Mr. Dolomount: As far as the exploitation of labour and the protection and rights of crew, I really wouldn’t be comfortable answering that. I don’t represent a fish harvesting organization. Jason Spingle was previously before you. The Fish, Food and Allied Workers, or FFAW, represents fish harvesters under the collective bargaining act in the province. I wouldn’t be comfortable addressing that specifically.
However, briefly, we have gone through nearly a 30-year fisheries rationalization process in this province. We talk sometimes about the reduction in the number of fishing vessels, fish processing plants and even the number of fish harvesters as being devastating to our communities. In many ways it is, but we have to remind ourselves that it was very much a concerted effort to reduce the number of enterprises so that they were good, viable enterprises that could provide a good livelihood to those that were fortunate enough and privileged to hold them. Through that process, we have had, as they say, the best of times and the worst of times. We have created some extremely viable fishing enterprises. The less viable enterprise that’s struggling to make ends meet is not always the ones that shave crew shares. Oftentimes, it’s the larger enterprises that are doing quite well, in an effort to do even better, try to maximize their profitability. I would suggest that’s probably not unlike most capitalist ventures throughout the country.
There is another standing committee taking place in Ottawa now — I’m going to speak there — about those in the grocery business and questioning the wages being paid to staff and whether or not we’re being gouged at the grocery store. Is it happening? I think you are absolutely right. You are on the ground. You speak to crew members. My point is it speaks, again, to the challenge that some of those crew members face. Many of them in their own right are very qualified. They hold fishing masters tickets, and are extremely experienced. They would dearly love to own one of those 2,800 core enterprises. Sadly, however, the owners of those enterprises may not want them to own their own enterprise because they probably want to own it themselves. That, in and of itself, is a huge challenge.
I don’t want to suggest that I’m only pointing the finger at fish processing companies who want to vertically integrate and get direct access rights. Sometimes we can be contributing to our own demise. We do have — and I think everybody knows it in the industry — some wealthy fish harvesters who have well exceeded their footprint of licences that, under the licensing policy, they are not supposed to be able to control. But they control them. It really is an escalating issue. It comes back to the wages and working conditions of crew. But if you work your way up through, eventually that contributes to whether or not they are going to be able to access or afford an enterprise of their own.
Senator Ravalia: Thank you very much for that response. The second part of my question was related to the location of fish plants and where these operators are able to land their catch. We know that that demographic has shifted dramatically. We lost our only fish plant and some individuals from my community have to land their catch at distances away from or have it trucked out of my community. To what extent has that shift impacted the viability of some of our enterprises?

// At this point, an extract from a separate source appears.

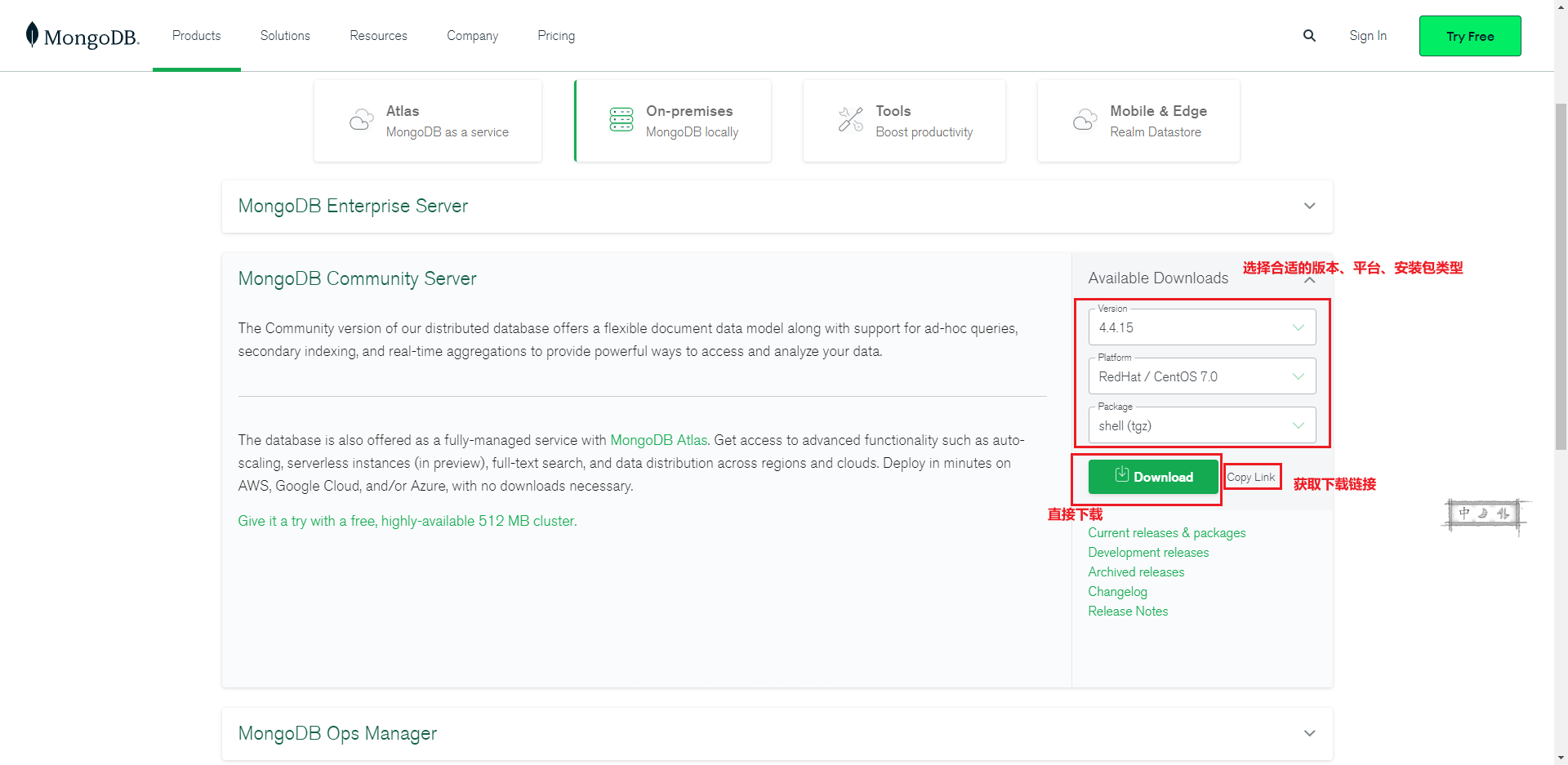Image resolution: width=1568 pixels, height=765 pixels.
Task: Open the Tools wrench icon card
Action: coord(904,121)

Mr. Dolomount: That’s a good question. I’m not sure that it would have a huge impact on the viability of an enterprise other than the time, fuel and resources generally that it takes to land in another community. I think the greater concern, regarding the case of the loss of a fish-processing facility, is the loss of direct fish processing jobs in that community.
Senator Ravalia: I see.
Mr. Dolomount: Those fish processing workers, just like fish harvesters, make money and spend money in their own communities. The greatest impact on the enterprises themselves is the impact to their own communities. In most cases, the people who own the enterprises have family members or neighbours who work in fish processing plants and drive trucks to and from fish processing plants. Anytime you are taking a resource and jobs out of a community and bringing it somewhere else, it’s a redistribution of wealth, for sure.

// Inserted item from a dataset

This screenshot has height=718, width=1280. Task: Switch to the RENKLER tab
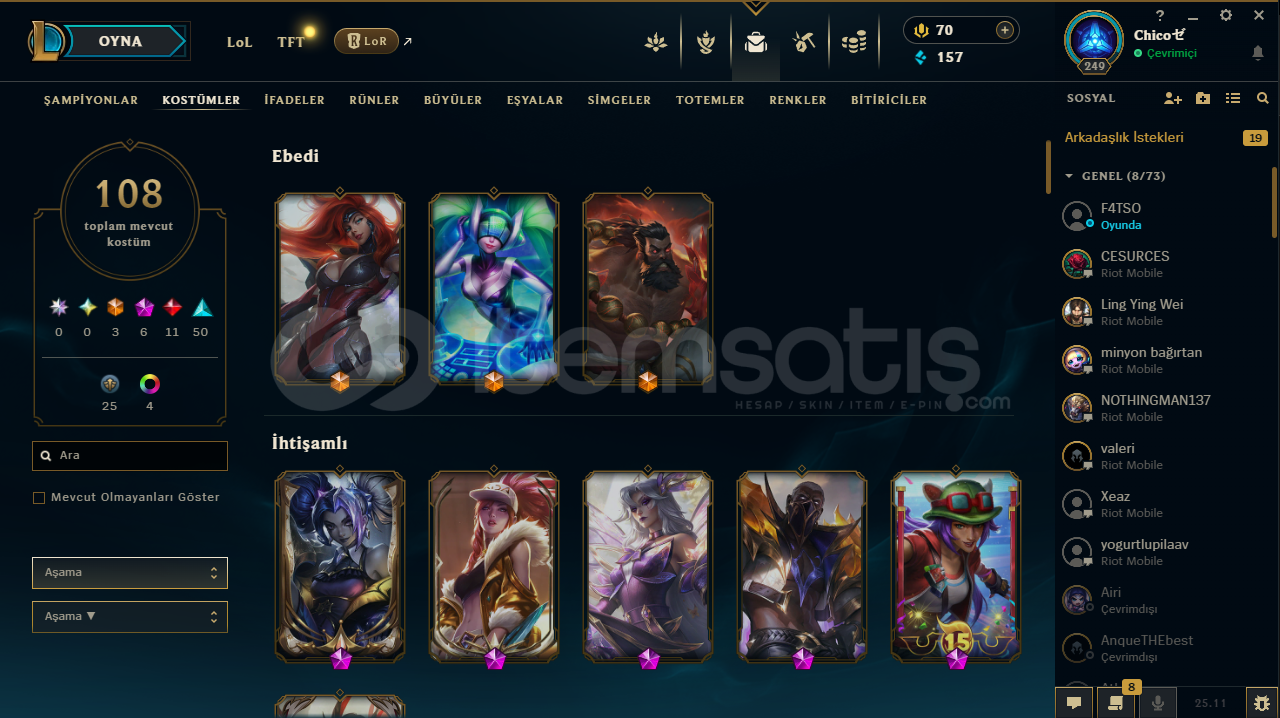798,100
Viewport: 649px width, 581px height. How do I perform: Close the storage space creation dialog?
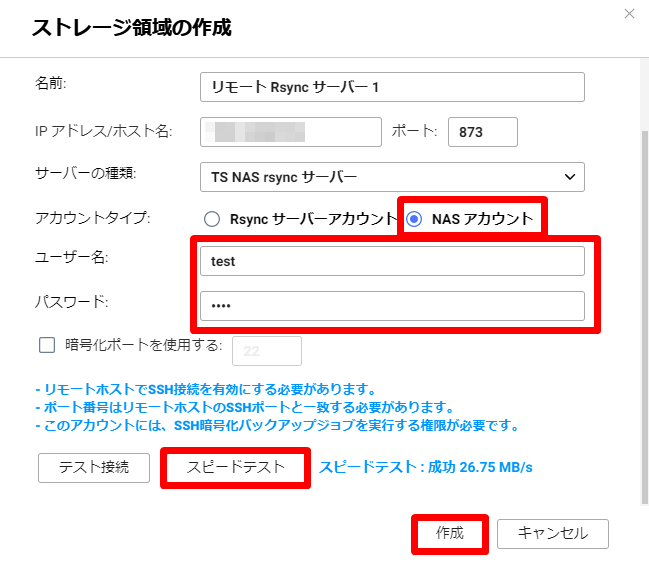[629, 14]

Again, if we look at the big picture, we need to look at the majority of the wealth of our industry being vacuumed out of our province — and, in the case of British Columbia, out of our country. I shouldn’t go to British Columbia. We have an issue here now with the state of Denmark: Royal Greenland has a huge foothold in the Newfoundland fishing industry. I’m not suggesting that Twillingate’s loss of its plant is not a huge, devastating blow to the whole Twillingate-New World Island area, but our main focus needs to be to keep the wealth of our valuable fisheries resource — at least what’s adjacent to our province — in our province. We can then worry about the micro level of how we distribute the wealth within the province to the people that live here.
The issue that we’re dealing with around owner-operator, fleet separation and the independence of the fleet speaks to a higher-level principle of trying to ensure that the wealth of our industry stays in our country and in our province. Once we get it in the province, then we can worry about trying to maximize it to the benefits of as many fishing communities as we can.
We have gone from 5,500 licences to under 2,800 licences. The question we need to ask ourselves is: How few is too few? How few communities are too few? How many fish plants are too few? My concern is do we go from 2,800 to 1,400? When we get to 1,400, do we go to 700? Twillingate is very lucky because it’s a hub on the northeast coast of Newfoundland and it’s going to survive. But there are a lot of smaller communities around there — Moreton’s Harbour and Musgrave Harbour, for example — that probably won’t survive if we don’t keep the wealth of our fisheries resource in our province.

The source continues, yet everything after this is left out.